Each unit test executable has a small .cc module with a main() function that runs the tests. It is typically called run_all_unittests.cc. In order to add OnTestEnd checks, the test suite needs to subclass TestSuite if it does not already do so, add a listener to the test suite, and override the OnTestEnd method in its listener. base/test/run_all_unittests.cc has a relatively simple example of this. Also see chrome_unit_test_suite.cc.

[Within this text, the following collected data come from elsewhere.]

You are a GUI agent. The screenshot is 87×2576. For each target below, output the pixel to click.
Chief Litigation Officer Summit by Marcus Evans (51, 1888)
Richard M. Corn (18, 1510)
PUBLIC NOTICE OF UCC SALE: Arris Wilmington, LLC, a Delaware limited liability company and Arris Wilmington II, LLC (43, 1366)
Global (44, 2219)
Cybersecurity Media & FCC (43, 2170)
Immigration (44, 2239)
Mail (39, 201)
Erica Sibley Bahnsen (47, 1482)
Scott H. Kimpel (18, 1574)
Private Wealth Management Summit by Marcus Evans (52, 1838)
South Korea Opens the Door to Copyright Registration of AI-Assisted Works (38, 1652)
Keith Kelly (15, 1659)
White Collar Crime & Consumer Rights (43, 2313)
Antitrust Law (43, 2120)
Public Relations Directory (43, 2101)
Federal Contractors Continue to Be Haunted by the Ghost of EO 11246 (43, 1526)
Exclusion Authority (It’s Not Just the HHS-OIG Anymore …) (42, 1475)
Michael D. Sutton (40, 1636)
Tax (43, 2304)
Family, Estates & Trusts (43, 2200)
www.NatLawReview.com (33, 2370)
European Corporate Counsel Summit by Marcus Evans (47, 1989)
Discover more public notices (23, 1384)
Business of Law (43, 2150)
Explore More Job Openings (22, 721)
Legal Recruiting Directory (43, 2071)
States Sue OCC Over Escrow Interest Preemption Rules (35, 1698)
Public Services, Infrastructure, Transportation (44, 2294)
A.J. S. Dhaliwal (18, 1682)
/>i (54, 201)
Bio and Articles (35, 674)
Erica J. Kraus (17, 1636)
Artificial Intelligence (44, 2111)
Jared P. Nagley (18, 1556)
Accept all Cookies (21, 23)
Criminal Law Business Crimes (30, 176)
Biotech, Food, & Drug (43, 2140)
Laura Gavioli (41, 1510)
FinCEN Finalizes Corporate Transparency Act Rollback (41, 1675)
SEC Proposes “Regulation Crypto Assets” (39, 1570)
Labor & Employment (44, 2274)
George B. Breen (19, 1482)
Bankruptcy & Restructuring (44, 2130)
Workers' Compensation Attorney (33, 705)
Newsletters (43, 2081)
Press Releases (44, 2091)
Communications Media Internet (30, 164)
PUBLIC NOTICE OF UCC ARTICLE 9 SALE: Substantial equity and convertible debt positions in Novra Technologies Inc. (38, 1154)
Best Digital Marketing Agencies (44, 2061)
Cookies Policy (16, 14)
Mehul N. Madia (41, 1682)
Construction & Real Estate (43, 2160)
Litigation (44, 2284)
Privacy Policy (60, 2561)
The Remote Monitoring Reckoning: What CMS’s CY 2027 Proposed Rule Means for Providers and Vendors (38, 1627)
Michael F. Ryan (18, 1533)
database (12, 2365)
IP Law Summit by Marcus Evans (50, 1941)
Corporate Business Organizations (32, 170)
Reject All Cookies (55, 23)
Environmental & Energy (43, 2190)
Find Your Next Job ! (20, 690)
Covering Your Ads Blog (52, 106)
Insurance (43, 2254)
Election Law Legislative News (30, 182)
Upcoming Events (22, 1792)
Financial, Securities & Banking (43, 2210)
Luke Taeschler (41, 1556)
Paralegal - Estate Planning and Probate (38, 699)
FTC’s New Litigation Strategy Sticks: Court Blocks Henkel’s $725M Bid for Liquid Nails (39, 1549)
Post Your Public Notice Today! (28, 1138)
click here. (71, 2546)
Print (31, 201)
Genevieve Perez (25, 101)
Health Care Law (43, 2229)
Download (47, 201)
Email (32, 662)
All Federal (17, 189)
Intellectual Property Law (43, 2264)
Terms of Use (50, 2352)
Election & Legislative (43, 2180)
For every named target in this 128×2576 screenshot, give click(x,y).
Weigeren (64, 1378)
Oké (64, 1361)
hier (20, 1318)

Parameterize flaky test with a repeat count and run on trybots

Create a CL that runs the test many times, and adds any useful additional logging, e.g.:

 TEST_F(ExtensionServiceTest, InstallTheme)

becomes:

class ExtensionServiceFlakyTest : public ExtensionServiceTest,
                                  public testing::WithParamInterface<int> {};

#if defined(MEMORY_SANITIZER) || defined(THREAD_SANITIZER) || \
    defined(ADDRESS_SANITIZER)
constexpr int kInstantiationCount = 500;
#elif !defined(NDEBUG)
constexpr int kInstantiationCount = 1000;
#else
constexpr int kInstantiationCount = 3000;
#endif

INSTANTIATE_TEST_SUITE_P(AAAA,
                         ExtensionServiceFlakyTest,
                         testing::Range(0, kInstantiationCount));

TEST_P(ExtensionServiceFlakyTest, InstallTheme) {

Upload CL and run on trybots.

Windows App Verifier (AppVerif.exe)

This app can catch a lot of different kinds of errors, including Windows handle issues and AddressSanitizer (ASan)-like things like memory use after free (as long as PartitionAlloc is disabled, which it is in component builds). To run it on a unit test, run AppVerif.exe, pick File | Add Application, and browse to the unit test you wish to test. Then, run that unit test under the debugger, with --single-process-tests. If App Verifier detects an error, it will drop you into the debugger.

gtest-parallel

gtest-parallel can be useful for reproducing race conditions, resource contention, and simulating trybot behavior under heavy load.

It can be found on GitHub here. Example Windows command:

python "c:\src\utils\gtest-parallel-master\gtest_parallel.py" out\Default\unit_tests.exe --gtest_filter=ExtensionServiceSyncTest.ProcessSyncDataUninstall --repeat=500 --workers=80 > par_run.txt

The higher the number of workers, the more likely test timeouts are, so if there are a lot of test timeouts, reduce the number of workers.